Oil’s move higher also positively affected the share prices of oilfield services companies, although it’s a bit of an open question as to how much higher crude will improve their results.
It’s probably more of a bullish catalyst for NexTier than Core Labs, as NexTier is mostly focused on U.S. shale operations. Obviously, OPEC+ members are cutting back production — by contrast, U.S. onshore producers will likely go ahead with their growth spending in 2023. So, NexTier should continue to benefit, as a higher oil price could lead to either unchanged or even more robust U.S. production.
However, Core Labs, while having some production enhancement revenues in the U.S., is mostly exposed to international and offshore reservoir description services. Therefore, while a higher oil price is a good thing for Core, all things being equal, the potential for a deceleration in international drilling due to this production cut may not be the boon shareholders apparently think it is now.
As the chart below reflects, Core Labs hasn’t participated in the oil industry boom that has occurred since the depths of the pandemic to the extent that Gran Tierra and NexTier have. Surprisingly, NexTier has benefited even more than Gran Tierra, even though producers have generally done better than the service providers since then.
Now what
It’s probably a smart idea for investors to have some exposure to oil and natural gas stocks in their portfolios. As we saw last year, energy supply shocks can greatly disrupt the global economy and lead to inflation that tends to hurt stocks in other sectors. Then there are days like Monday, when a surprise announcement from OPEC+ sent oil stocks higher, but pushed tech stocks and other sectors generally lower.

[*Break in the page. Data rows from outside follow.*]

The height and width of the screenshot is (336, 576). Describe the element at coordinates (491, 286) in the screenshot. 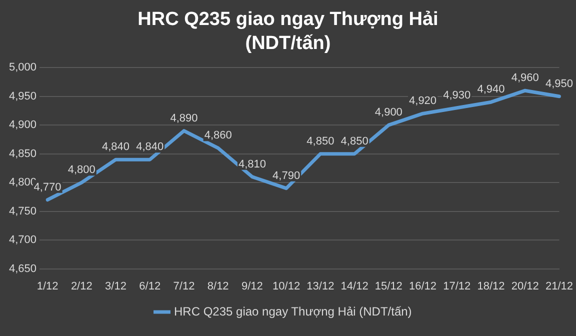

I see `x-tick-label: 18/12` at that location.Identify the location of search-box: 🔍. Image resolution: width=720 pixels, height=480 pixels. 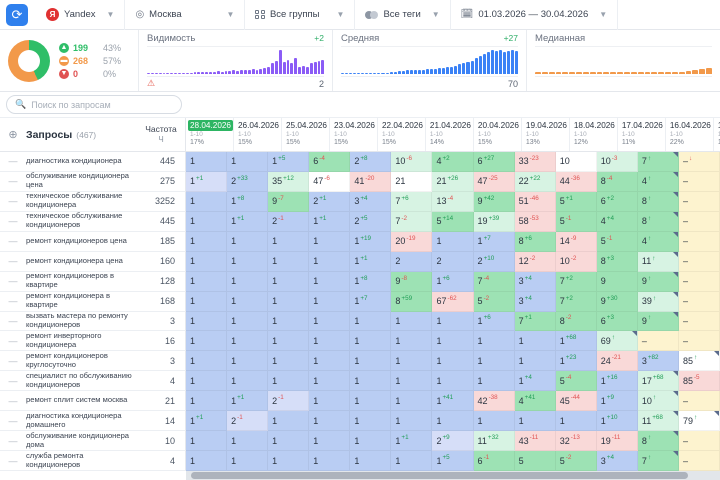
(94, 104).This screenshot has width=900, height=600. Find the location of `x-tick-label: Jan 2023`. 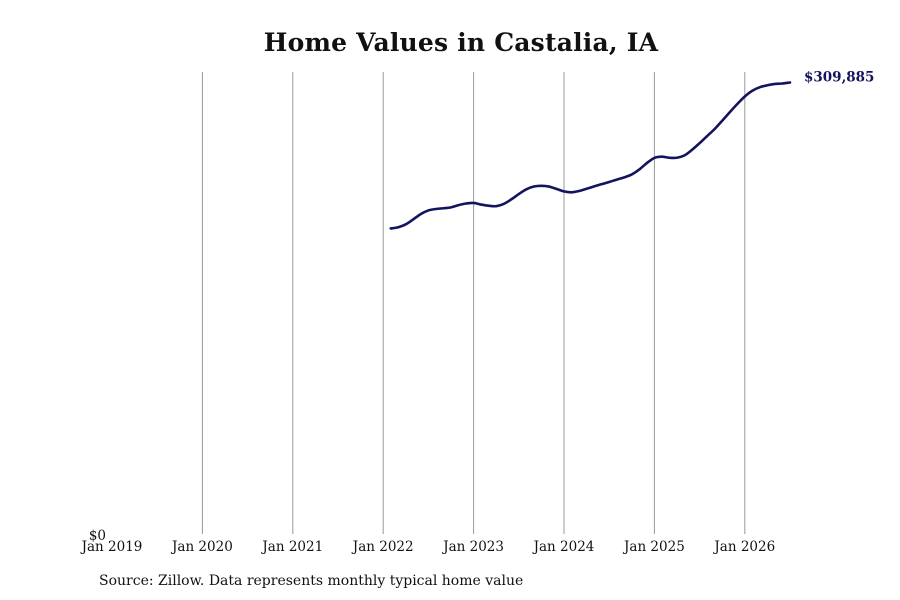

x-tick-label: Jan 2023 is located at coordinates (472, 547).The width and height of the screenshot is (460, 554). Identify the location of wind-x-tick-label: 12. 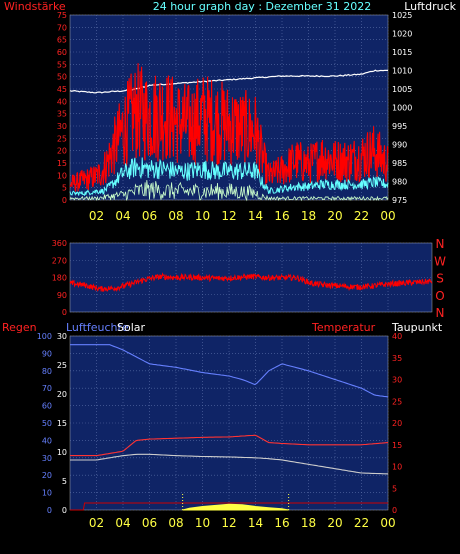
(228, 216). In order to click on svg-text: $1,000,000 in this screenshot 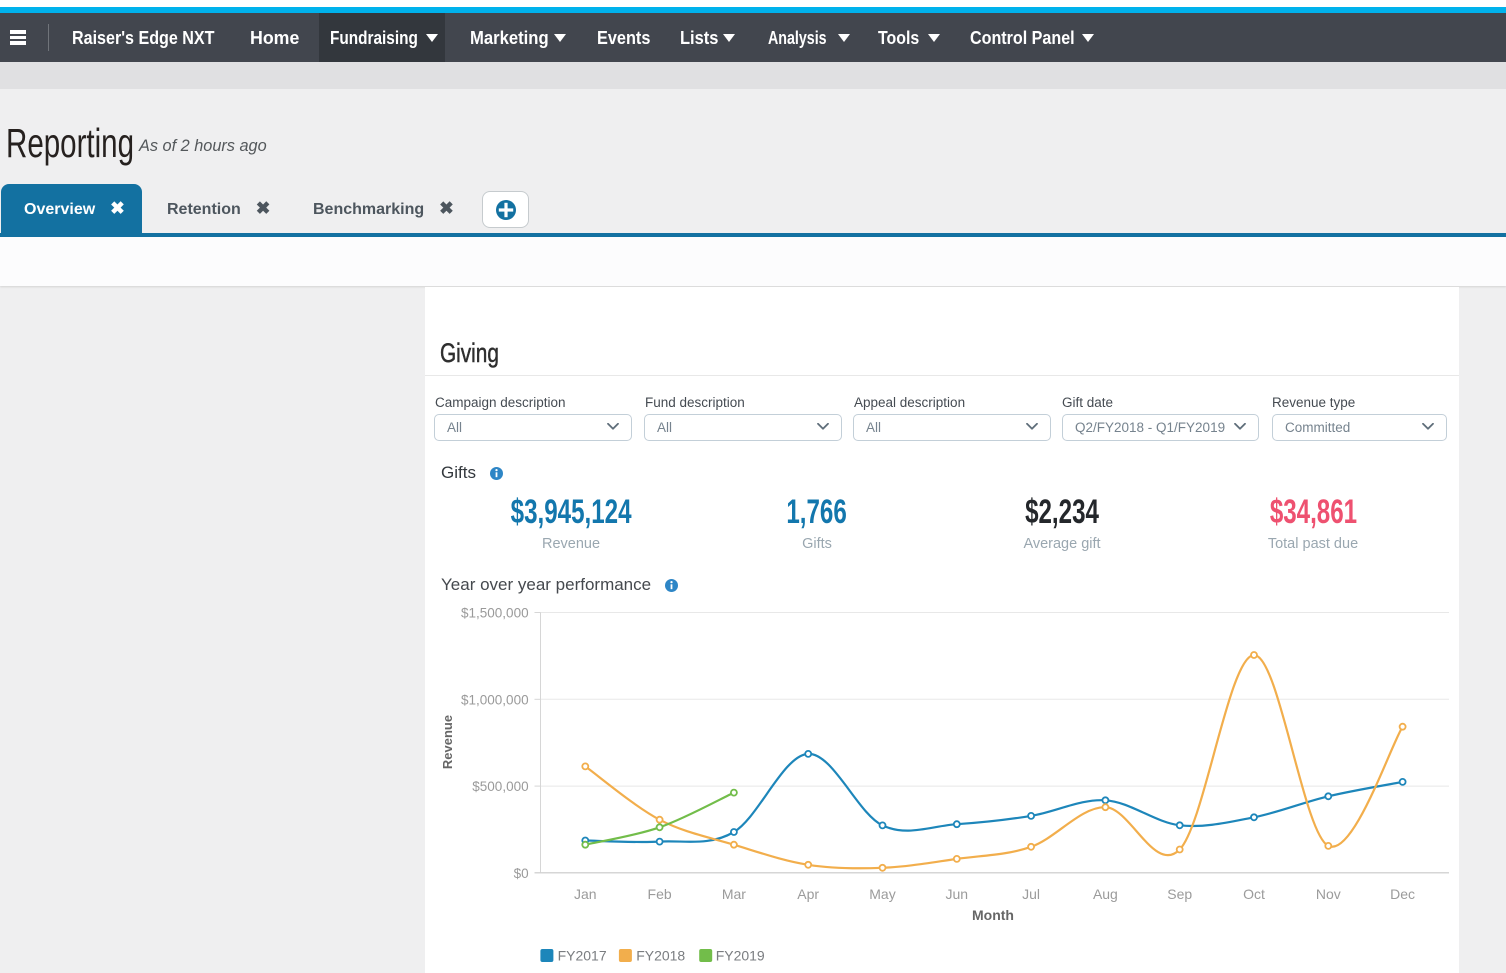, I will do `click(495, 700)`.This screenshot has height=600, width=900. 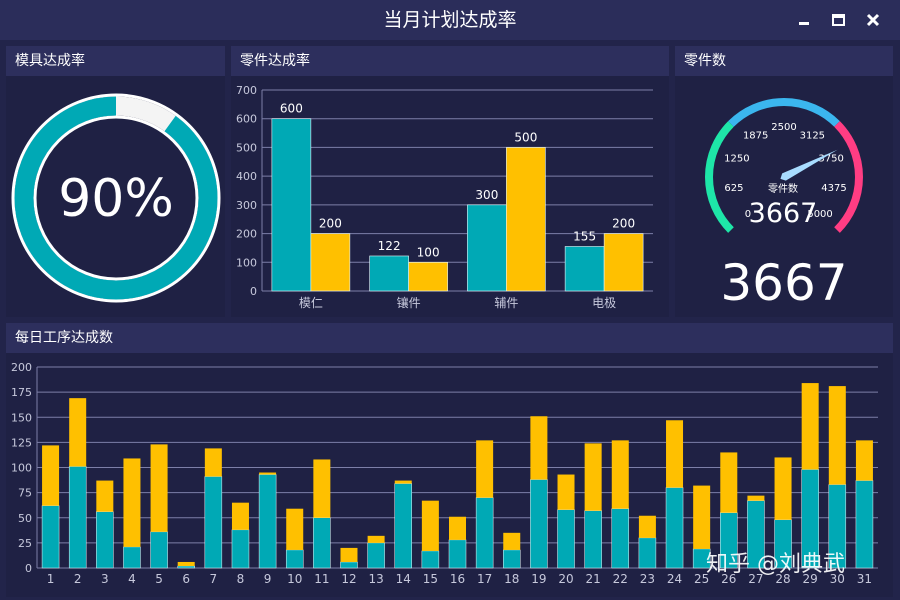 I want to click on bar-value-label: 300, so click(x=486, y=195).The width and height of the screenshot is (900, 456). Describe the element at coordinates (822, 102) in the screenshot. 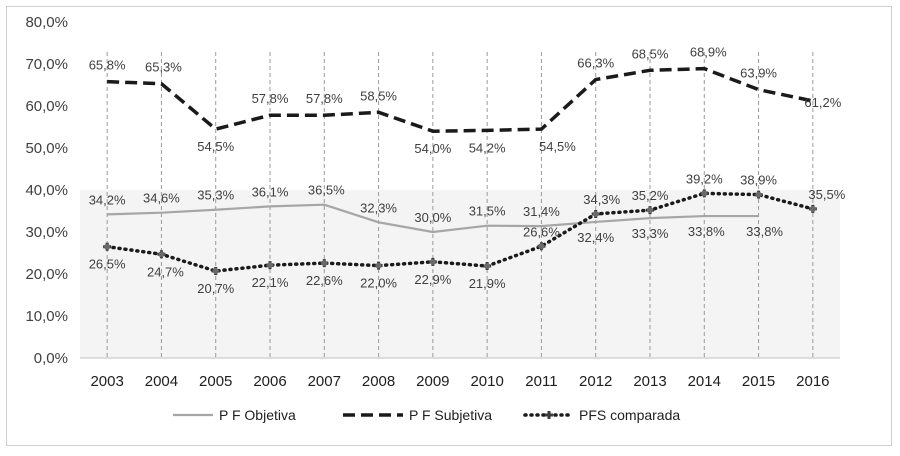

I see `data-label: 61,2%` at that location.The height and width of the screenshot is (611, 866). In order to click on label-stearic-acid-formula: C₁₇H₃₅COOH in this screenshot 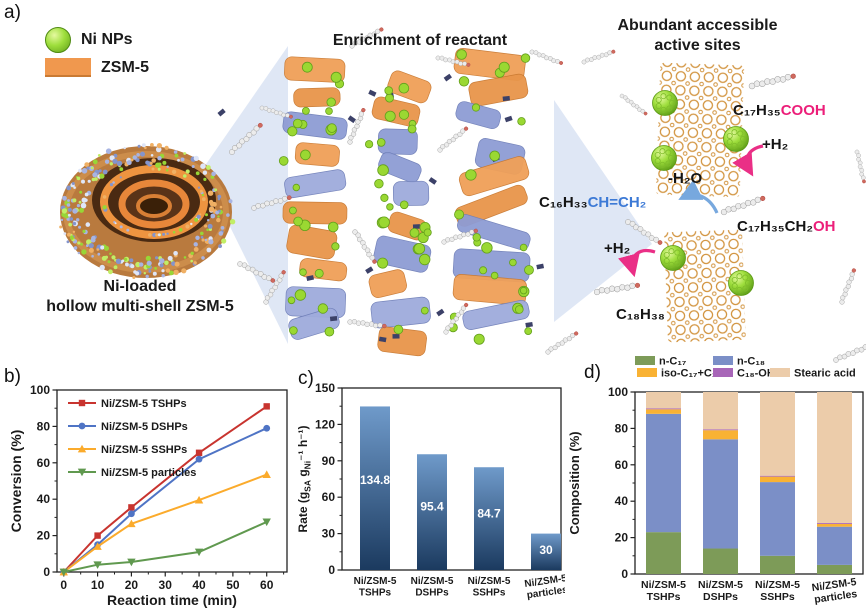, I will do `click(780, 111)`.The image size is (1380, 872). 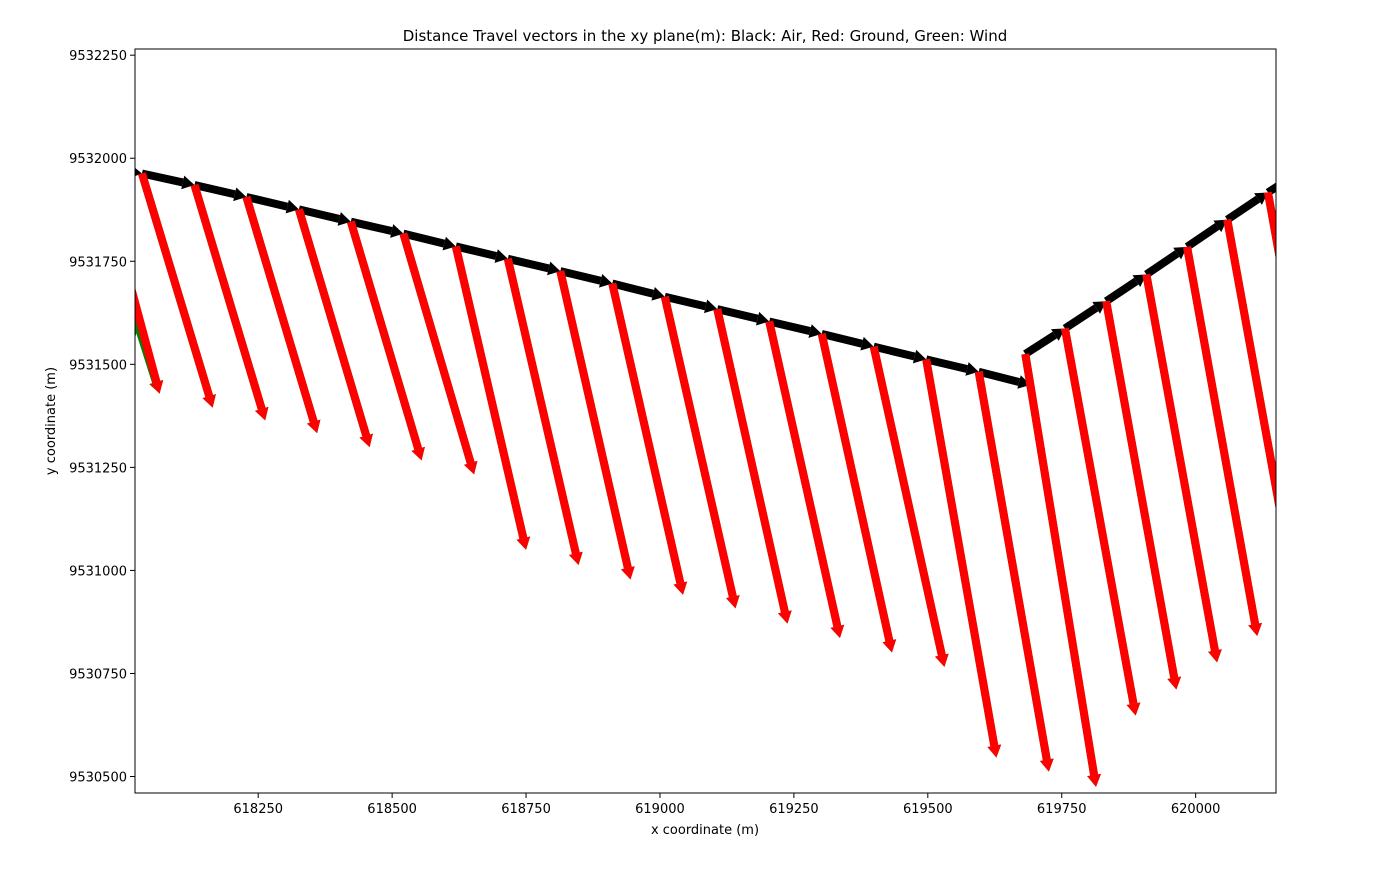 I want to click on y-tick-label: 9530750, so click(x=98, y=674).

With the Russia-Ukraine war still raging, there is still a lot of global supply that is in a dubious position. Meanwhile, fears over a global economic slowdown and potential recession have caused oil stocks to sell off this year, and many still trade at low valuations. While the sector can be volatile, oil and natural gas related stocks can act as hedges against global supply shocks, and many of these companies pay dividends and repurchase shares often. No wonder Warren Buffett has continued to purchase his favorite stocks in the sector this year.